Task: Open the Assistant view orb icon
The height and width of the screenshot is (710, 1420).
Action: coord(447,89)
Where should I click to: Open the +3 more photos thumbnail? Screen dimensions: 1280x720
* * *
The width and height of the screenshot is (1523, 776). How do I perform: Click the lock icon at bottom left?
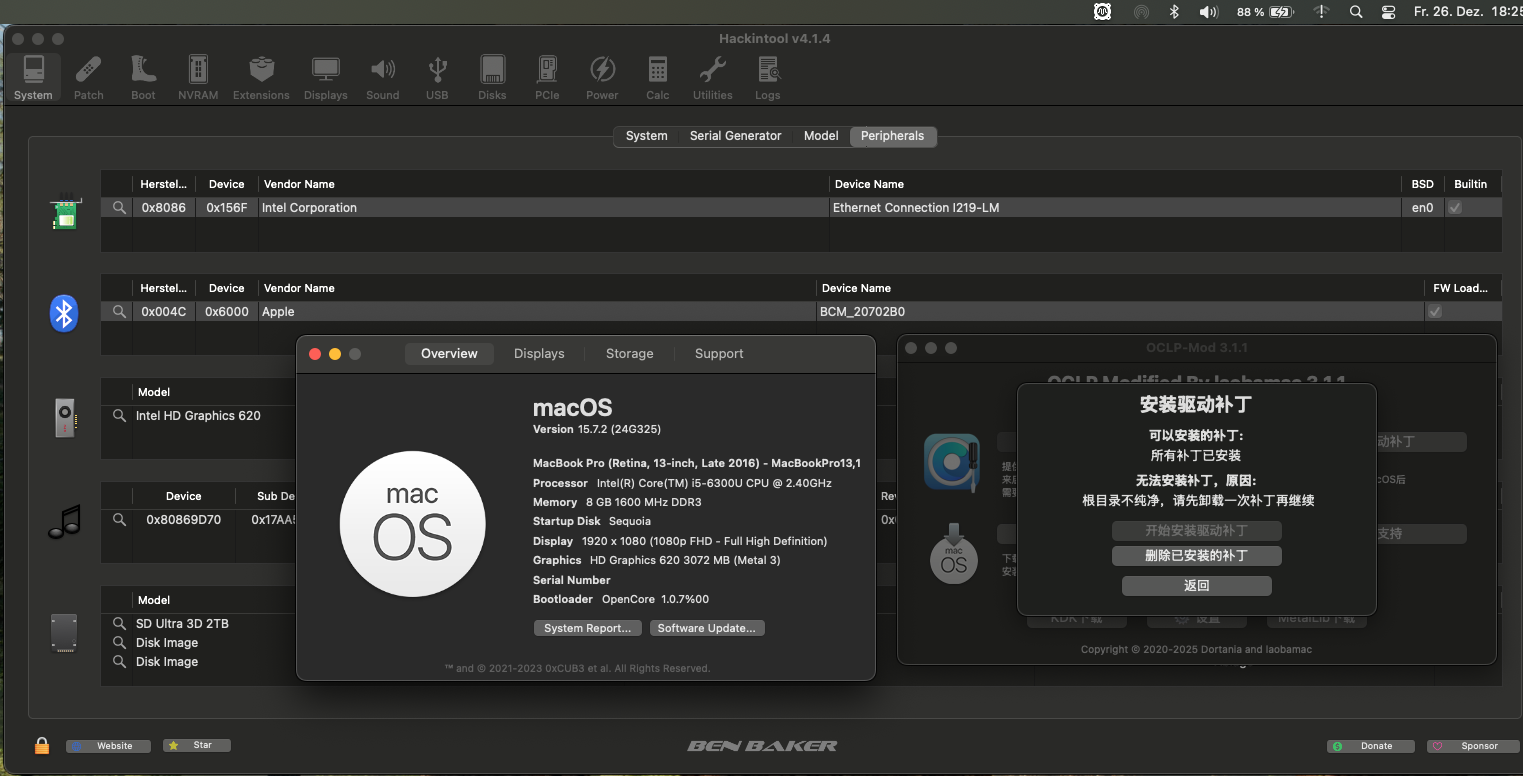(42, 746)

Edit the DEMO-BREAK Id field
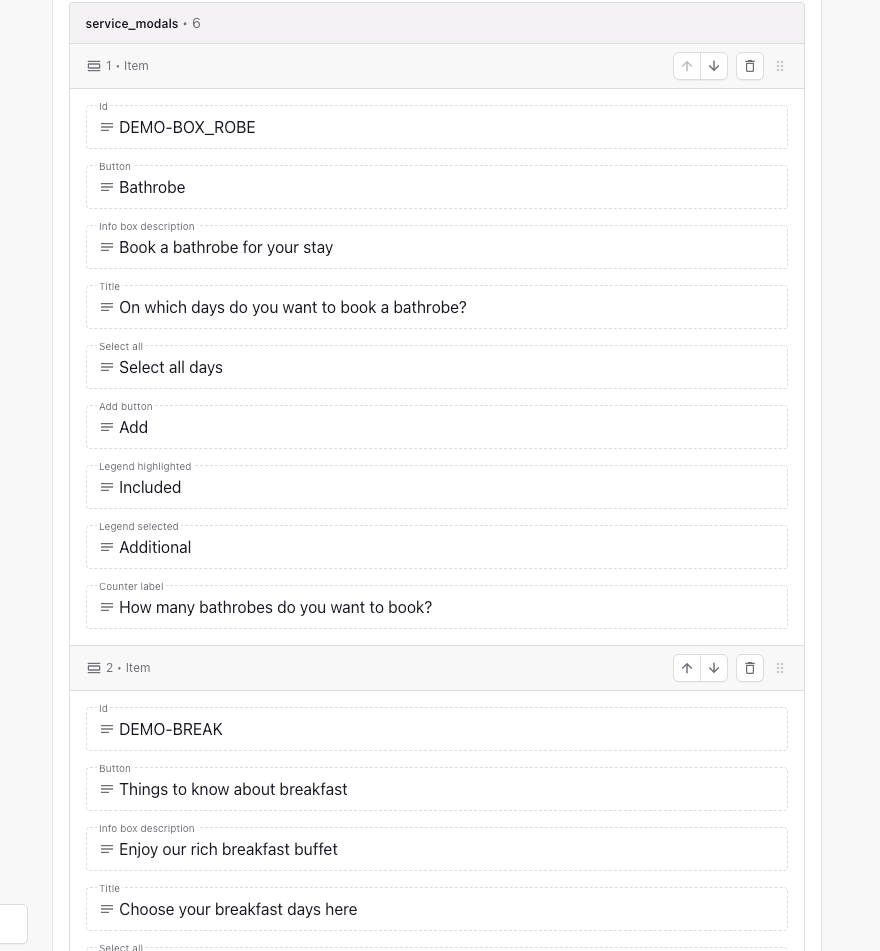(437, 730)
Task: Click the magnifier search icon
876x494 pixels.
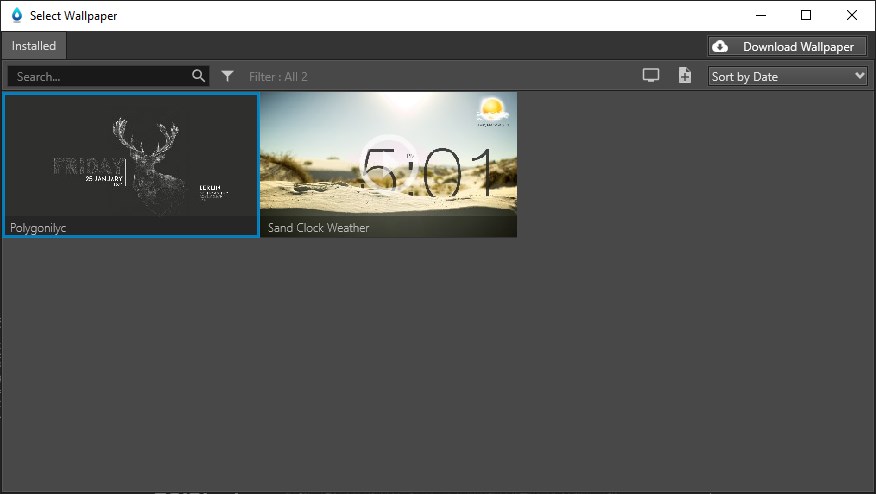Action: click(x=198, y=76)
==
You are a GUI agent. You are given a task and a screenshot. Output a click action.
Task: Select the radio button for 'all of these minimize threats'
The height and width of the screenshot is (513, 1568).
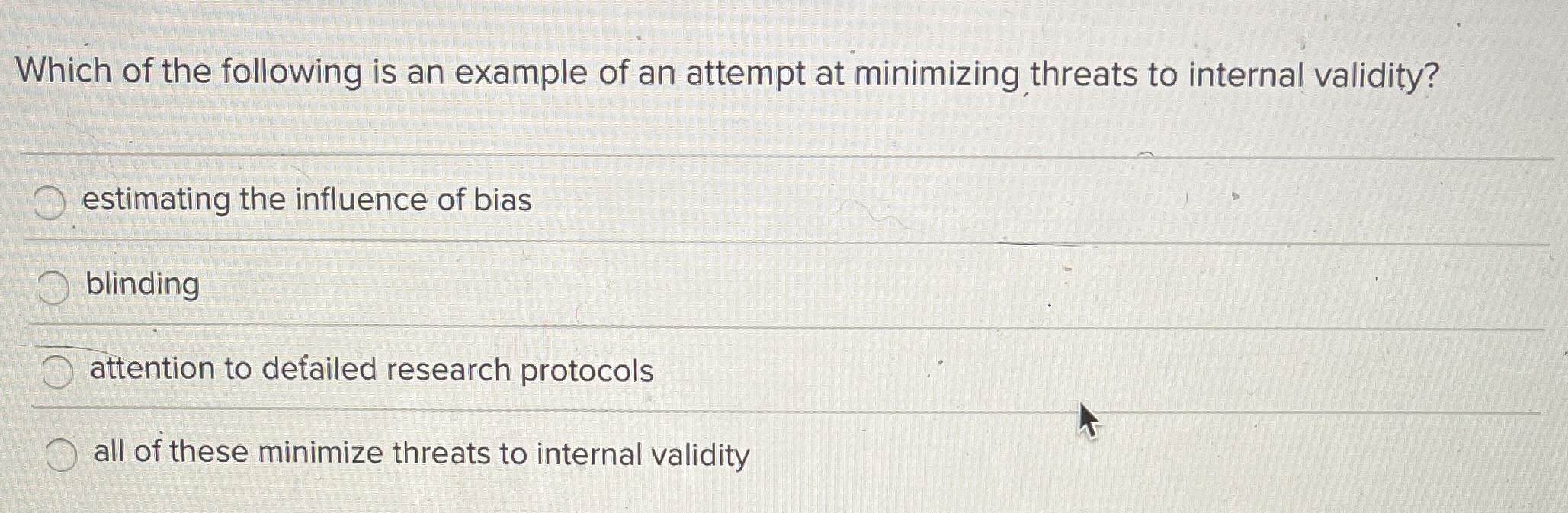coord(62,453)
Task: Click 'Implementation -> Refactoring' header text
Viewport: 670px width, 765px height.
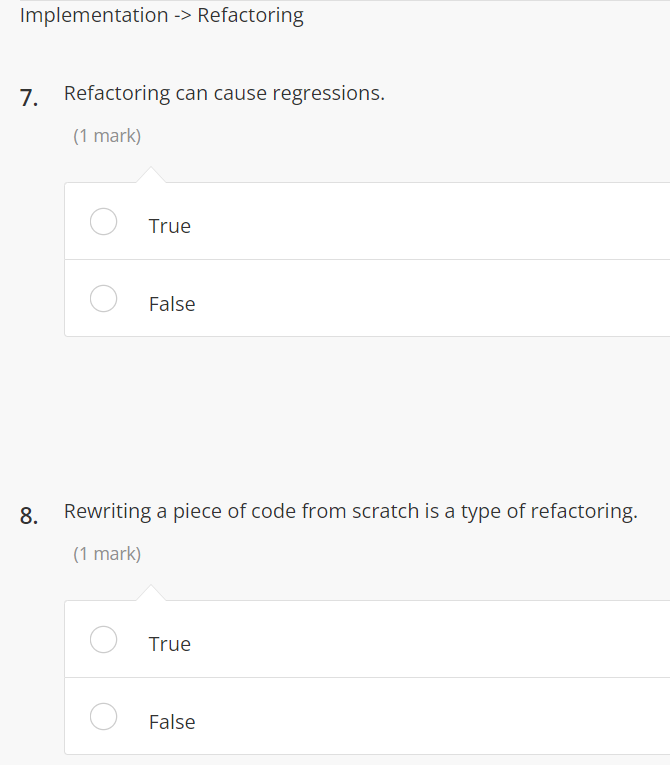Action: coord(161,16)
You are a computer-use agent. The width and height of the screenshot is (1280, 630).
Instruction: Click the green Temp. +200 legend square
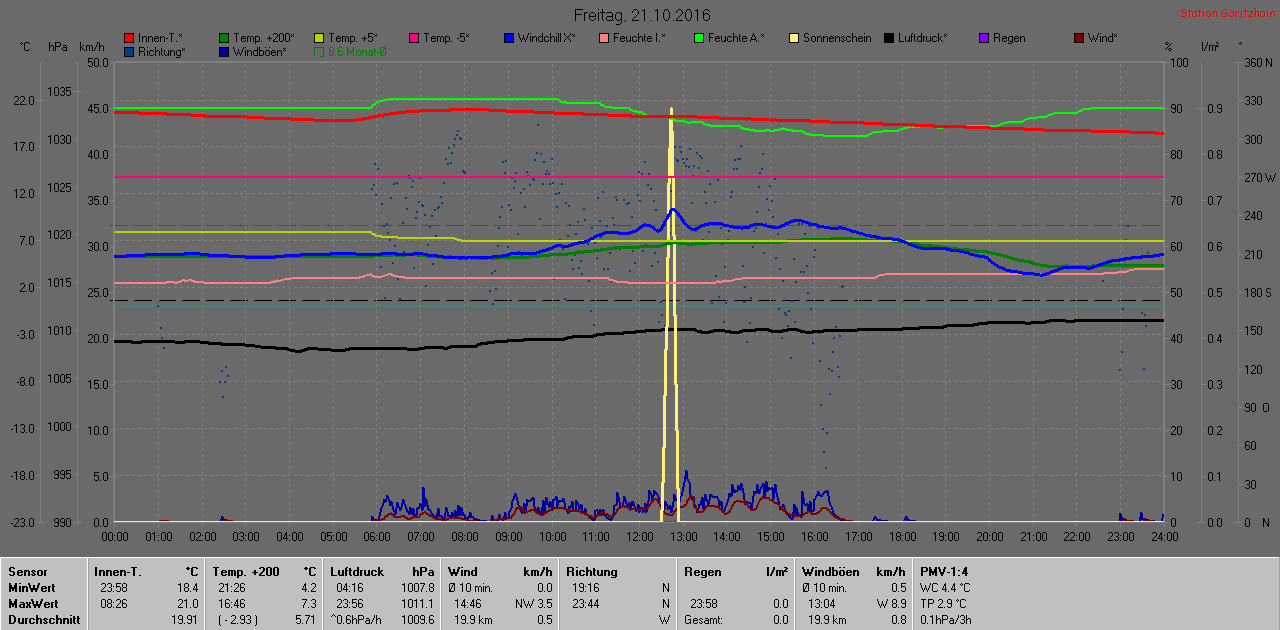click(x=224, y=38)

### Aim of the task
Where does the word "agent" appear in the records above? Return every line that holds it.

### Problem solution
You are a GUI agent. You are given a task and a screenshot. Output a click action.
You are a computer-use agent. The width and height of the screenshot is (1280, 630).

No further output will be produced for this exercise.